● ABOUT THIS EXERCISE:
Report the count of lines in the entries below that contain "computer", and leave out everything else.

● EXTRACTED MATERIAL:
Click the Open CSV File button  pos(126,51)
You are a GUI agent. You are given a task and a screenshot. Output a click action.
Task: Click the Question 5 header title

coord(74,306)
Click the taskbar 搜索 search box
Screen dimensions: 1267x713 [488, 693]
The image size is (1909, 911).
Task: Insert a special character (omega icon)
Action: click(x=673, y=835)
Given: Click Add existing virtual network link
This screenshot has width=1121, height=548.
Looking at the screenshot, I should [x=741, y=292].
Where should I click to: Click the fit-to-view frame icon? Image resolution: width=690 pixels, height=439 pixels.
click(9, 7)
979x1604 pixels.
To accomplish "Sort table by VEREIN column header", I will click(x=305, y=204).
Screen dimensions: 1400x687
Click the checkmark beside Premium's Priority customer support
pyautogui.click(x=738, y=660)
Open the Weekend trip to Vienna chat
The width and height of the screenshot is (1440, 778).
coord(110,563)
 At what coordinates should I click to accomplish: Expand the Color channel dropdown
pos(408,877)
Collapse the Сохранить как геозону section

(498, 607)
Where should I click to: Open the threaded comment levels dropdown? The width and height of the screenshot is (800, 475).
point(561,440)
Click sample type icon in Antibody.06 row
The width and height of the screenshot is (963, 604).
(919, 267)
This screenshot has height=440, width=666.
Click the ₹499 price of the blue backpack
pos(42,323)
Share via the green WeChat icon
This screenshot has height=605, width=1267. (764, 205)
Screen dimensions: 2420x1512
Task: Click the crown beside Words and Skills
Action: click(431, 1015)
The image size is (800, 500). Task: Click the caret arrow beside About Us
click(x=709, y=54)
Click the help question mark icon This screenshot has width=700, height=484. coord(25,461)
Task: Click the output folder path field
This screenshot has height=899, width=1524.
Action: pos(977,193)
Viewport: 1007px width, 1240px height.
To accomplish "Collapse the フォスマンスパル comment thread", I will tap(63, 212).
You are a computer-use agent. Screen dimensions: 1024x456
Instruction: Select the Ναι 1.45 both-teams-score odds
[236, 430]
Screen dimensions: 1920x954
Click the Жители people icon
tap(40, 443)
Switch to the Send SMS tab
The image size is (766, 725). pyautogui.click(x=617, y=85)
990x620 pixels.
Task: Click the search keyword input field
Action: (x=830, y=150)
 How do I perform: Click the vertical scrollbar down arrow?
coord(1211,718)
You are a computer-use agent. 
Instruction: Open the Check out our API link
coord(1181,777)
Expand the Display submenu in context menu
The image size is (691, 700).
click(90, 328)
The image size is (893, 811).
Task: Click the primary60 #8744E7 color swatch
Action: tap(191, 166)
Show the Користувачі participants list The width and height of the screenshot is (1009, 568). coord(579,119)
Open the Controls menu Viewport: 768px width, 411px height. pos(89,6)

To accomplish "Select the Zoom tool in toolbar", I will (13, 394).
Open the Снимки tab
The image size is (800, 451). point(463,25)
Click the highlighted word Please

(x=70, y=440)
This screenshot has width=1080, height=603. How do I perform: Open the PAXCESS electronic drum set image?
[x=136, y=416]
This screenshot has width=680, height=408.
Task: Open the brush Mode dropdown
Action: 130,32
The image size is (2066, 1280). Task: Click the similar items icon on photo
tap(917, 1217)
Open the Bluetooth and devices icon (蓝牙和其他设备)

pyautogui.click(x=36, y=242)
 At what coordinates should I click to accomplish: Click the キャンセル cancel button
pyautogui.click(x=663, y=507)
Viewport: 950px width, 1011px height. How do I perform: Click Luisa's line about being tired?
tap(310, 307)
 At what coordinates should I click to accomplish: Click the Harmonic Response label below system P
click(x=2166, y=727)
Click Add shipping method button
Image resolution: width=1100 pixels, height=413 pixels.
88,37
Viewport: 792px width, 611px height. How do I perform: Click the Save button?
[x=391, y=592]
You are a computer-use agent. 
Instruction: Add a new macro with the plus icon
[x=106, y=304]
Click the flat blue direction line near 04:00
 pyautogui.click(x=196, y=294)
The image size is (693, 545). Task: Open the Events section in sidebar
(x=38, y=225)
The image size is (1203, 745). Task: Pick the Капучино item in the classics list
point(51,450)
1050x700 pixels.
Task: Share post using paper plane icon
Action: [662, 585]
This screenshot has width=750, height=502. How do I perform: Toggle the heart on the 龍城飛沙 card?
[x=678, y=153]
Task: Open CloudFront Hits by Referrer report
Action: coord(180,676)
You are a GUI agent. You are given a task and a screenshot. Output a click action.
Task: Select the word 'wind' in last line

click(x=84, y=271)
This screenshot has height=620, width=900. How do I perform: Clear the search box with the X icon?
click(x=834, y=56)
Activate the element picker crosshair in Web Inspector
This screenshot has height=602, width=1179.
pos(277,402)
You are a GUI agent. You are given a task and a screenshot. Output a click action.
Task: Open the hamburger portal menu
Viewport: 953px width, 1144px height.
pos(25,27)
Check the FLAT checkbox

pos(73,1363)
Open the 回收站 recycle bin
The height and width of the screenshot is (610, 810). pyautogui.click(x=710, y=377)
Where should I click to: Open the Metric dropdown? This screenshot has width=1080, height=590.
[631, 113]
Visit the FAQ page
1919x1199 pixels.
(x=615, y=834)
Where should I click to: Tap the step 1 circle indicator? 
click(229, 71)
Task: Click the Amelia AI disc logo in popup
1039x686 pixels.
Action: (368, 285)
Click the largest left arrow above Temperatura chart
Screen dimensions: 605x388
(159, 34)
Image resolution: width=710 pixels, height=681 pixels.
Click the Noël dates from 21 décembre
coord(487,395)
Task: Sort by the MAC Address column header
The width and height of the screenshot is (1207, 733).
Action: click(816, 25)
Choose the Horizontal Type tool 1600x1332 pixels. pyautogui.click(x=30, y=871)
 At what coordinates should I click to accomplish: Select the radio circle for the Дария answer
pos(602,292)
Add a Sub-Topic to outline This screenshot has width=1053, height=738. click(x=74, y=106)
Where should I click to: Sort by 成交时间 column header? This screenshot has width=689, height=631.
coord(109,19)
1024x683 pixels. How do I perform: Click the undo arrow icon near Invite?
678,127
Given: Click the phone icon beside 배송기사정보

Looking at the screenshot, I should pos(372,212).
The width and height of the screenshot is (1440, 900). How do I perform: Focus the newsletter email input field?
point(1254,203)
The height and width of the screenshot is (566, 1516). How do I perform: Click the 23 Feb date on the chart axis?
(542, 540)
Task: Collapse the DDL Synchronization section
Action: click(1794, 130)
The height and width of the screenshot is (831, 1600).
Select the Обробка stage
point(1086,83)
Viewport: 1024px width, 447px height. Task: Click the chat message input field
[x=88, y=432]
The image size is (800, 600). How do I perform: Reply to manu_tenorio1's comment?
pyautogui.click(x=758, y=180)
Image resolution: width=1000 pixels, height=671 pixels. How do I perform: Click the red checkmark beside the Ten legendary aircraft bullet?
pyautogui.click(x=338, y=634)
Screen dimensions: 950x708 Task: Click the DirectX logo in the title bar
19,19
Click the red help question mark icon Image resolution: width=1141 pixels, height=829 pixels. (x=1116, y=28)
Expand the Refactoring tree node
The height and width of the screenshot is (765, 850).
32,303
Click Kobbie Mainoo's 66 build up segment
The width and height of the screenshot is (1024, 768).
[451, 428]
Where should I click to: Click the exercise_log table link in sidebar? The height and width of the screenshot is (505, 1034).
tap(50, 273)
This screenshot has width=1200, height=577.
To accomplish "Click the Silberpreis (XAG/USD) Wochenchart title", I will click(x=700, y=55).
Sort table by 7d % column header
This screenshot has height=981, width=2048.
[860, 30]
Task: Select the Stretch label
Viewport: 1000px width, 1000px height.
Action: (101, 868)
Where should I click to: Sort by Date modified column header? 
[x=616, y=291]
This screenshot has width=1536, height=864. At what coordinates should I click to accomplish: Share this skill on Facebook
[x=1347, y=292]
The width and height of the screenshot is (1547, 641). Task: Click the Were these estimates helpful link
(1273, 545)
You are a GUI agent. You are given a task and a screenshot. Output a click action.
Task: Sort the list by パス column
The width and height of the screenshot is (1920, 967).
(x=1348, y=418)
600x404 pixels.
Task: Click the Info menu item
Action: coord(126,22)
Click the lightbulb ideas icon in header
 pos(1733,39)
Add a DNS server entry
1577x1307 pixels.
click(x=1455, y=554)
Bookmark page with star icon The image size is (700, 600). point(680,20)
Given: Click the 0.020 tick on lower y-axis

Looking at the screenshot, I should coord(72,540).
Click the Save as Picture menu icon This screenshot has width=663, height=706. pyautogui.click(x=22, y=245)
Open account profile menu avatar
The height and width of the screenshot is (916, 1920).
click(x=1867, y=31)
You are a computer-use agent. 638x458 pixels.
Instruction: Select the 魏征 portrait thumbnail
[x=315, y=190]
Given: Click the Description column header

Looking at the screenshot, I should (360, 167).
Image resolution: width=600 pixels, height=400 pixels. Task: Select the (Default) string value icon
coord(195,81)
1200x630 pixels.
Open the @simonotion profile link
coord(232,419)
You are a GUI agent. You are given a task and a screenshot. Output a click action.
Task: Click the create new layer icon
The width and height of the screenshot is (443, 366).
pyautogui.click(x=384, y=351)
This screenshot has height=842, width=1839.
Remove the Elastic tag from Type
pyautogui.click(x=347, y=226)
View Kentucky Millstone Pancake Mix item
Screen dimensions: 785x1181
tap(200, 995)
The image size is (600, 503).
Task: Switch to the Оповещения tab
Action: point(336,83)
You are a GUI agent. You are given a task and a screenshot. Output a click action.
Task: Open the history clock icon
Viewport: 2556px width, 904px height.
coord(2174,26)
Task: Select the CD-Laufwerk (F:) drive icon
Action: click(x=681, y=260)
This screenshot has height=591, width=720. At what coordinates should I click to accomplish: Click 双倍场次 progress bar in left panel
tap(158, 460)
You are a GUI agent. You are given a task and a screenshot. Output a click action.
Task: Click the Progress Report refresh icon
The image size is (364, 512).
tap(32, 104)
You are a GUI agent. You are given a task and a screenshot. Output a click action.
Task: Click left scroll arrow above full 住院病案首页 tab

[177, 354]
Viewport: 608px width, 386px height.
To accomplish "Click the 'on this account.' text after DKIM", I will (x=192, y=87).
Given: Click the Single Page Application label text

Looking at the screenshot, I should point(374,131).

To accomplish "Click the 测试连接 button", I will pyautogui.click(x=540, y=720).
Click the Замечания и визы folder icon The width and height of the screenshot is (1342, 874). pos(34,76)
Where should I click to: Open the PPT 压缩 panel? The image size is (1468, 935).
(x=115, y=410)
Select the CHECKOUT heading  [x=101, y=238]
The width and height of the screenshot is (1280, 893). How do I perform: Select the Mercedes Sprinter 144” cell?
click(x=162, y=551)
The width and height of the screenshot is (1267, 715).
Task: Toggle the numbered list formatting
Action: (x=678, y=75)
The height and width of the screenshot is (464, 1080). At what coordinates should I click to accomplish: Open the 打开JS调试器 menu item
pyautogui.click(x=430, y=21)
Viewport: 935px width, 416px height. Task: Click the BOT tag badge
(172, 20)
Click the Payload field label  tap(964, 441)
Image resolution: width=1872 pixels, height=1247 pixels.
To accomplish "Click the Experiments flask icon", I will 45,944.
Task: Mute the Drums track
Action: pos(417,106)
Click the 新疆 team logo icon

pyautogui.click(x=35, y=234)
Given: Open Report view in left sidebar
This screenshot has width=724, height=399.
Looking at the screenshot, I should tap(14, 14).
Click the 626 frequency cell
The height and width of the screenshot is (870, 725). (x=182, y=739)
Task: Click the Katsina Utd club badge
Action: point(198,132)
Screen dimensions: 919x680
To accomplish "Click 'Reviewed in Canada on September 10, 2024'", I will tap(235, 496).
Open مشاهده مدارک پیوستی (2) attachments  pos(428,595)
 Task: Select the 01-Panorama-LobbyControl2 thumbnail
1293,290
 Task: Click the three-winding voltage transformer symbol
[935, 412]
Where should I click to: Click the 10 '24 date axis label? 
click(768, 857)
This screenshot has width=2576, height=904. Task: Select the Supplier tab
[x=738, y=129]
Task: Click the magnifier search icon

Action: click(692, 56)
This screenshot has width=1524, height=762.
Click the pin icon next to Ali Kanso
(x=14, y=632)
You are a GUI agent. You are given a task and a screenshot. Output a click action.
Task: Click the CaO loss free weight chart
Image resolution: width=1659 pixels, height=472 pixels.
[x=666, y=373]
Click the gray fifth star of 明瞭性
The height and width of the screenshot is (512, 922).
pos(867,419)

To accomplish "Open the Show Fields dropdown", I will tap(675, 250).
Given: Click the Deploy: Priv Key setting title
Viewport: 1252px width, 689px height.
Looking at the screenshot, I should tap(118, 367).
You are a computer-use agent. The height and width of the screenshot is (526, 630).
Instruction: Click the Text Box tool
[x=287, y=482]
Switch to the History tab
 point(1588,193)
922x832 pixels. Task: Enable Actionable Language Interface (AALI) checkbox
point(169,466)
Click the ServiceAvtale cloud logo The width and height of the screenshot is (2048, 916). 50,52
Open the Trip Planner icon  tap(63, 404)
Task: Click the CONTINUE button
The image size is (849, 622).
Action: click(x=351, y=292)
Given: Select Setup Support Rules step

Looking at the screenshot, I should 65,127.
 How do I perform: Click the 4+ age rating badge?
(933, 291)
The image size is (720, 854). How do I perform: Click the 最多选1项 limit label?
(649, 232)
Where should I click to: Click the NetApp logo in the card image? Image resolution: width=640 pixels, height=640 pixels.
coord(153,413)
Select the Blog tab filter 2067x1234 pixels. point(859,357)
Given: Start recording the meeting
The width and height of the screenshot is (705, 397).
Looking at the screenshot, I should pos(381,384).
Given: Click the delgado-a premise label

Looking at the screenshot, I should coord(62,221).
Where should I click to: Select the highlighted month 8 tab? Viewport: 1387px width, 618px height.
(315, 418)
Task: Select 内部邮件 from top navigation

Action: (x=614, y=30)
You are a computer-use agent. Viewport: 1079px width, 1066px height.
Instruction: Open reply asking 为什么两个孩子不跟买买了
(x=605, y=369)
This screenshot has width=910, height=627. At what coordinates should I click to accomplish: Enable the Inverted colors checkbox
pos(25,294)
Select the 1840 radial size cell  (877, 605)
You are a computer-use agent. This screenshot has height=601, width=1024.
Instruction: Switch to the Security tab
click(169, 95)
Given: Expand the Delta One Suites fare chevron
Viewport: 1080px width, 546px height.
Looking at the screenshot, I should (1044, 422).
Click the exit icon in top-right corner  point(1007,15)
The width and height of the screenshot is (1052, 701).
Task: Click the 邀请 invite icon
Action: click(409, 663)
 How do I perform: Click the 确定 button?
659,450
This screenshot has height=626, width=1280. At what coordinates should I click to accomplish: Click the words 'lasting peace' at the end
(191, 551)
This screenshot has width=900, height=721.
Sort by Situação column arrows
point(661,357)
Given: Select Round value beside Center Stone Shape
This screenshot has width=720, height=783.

● TASK SOLUTION:
7